Drogues : punir, c’est dépassé

À Vilnius, la 23e Conférence sur la réduction des risques a témoigné d’une remise en cause des politiques répressives, inefficaces. Reportage.

Olivier Doubre  • 20 juin 2013 abonné·es

Longtemps, la réduction des risques liés à l’usage de drogues (RdR) a lutté pour s’imposer et prouver son efficacité du point de vue de la santé publique. Face à l’urgence des hépatites et du sida, pandémies qui ont largement frappé les usagers de drogues et les frappent encore durement dans les pays où la réduction des risques n’est pas assez développée, ses acteurs ont pris soin, pendant plus de deux décennies, de se limiter à défendre les mesures de protection de la santé des usagers de drogues (programmes d’échanges de seringues, traitements de substitution à l’héroïne, etc). La question d’une remise en cause des politiques répressives relatives aux drogues était toujours soigneusement évitée, quand bien même on savait qu’elles contribuaient à limiter les bénéfices sanitaires et sociaux de la RdR, afin de ne pas mettre celle-ci en péril face aux tenants du tout-répressif.

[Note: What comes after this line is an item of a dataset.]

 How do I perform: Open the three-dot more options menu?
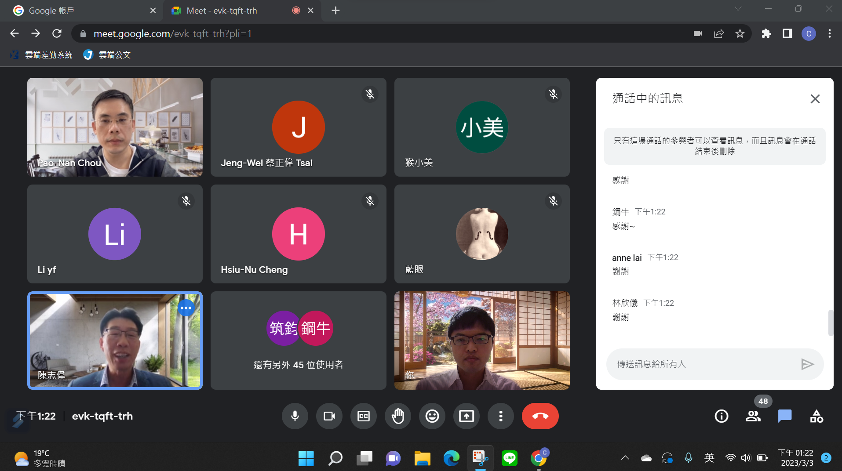click(x=501, y=416)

Or, si certains signes avant-coureurs l’avaient laissé entrevoir lors des précédentes éditions de cette conférence internationale, aujourd’hui, « les deux sujets », réduction des risques et politique des drogues, « ne peuvent plus être séparés ». C’est ce qu’a martelé, sous les applaudissements, Ethan Nadelmann, le plus célèbre chercheur et militant anti-prohibitionniste états-unien, lors de son allocution qui a clos la dernière session plénière de cette 23e Conférence internationale sur la réduction des risques à Vilnius (9 au 12 juin). Cette rupture était visible dès l’ouverture, tant l’ensemble des orateurs insistaient sur l’urgence de réformer un cadre juridique international répressif ayant largement démontré son inefficacité. Tout d’abord, parce qu’on sait que la protection de la santé ne peut se faire de façon effective dans l’univers de la clandestinité. Les taux de mortalité, de morbidité et de contaminations par le sida et les hépatites des usagers de drogues des pays d’Europe orientale (susceptibles de transmettre ces épidémies à la population générale mais, surtout, victimes d’innombrables violations des droits de l’homme) le montrent de façon flagrante dans des pays où les programmes de réduction des risques sont encore peu développés, voire tombent sous le coup de la loi (voir ci-contre). Mais aussi parce que les fondements des sociétés démocratiques sont mis à mal par la « guerre à la drogue » décrétée par Richard Nixon en 1971. Une guerre qui a coûté plus de mille milliards de dollars, engloutis en vain face à des mafias dont la puissance ne cesse de se renforcer, synonyme de violence et de corruption généralisées, en Amérique latine mais aussi dans le Caucase, l’Asie du Sud-Est, l’Afrique occidentale ou le pourtour méditerranéen. Une guerre qui a entraîné une politique d’incarcérations de masse, puisque plus d’un détenu sur deux dans le monde l’est pour un délit lié aux drogues. Ethan Nadelmann a ainsi rappelé qu’entre 1980 et 2005 les États-Unis avaient incarcéré plus de 30 millions de personnes, un nombre qui « dépasse les internés du goulag soviétique des années 1930, 1940 et 1950 réunies ».

Toutes ces raisons expliquent pourquoi les organisateurs ont donné une grande place au travail de la Commission mondiale de l’ONU sur les politiques des drogues. Celle-ci compte, outre Kofi Annan, de nombreux anciens chefs d’État d’Amérique latine, particulièrement touchés par les conséquences de la prohibition, aussi bien en termes de consommation que de trafic. Trois de ses membres étaient présents à Vilnius : l’ancienne présidente de la Confédération helvétique, Ruth Dreifuss, le Français Michel Kazatchkine, ex-directeur du Fonds mondial contre le sida, et Aleksander Kwaniewski, président de la Pologne de 1995 à 2005 [^2]. Au cours de leurs interventions, ils n’ont cessé de rappeler les recommandations auxquelles est parvenue la Commission en 2011, après plusieurs années de discussions, notamment la généralisation des politiques de RdR et, surtout, la décriminalisation de l’usage et de la détention de drogues. Avant de plus amples expérimentations pour réformer un système qui n’est jamais parvenu à empêcher l’augmentation de la production, du trafic et, surtout, des consommations. Vilnius fera date.

[^2]: Voir, sur www.politis.fr , l’interview qu’il nous a accordé, où il reconnaît s’être « trompé » en ayant fait adopter sous sa présidence une loi réprimant le simple usage de drogues dans son pays.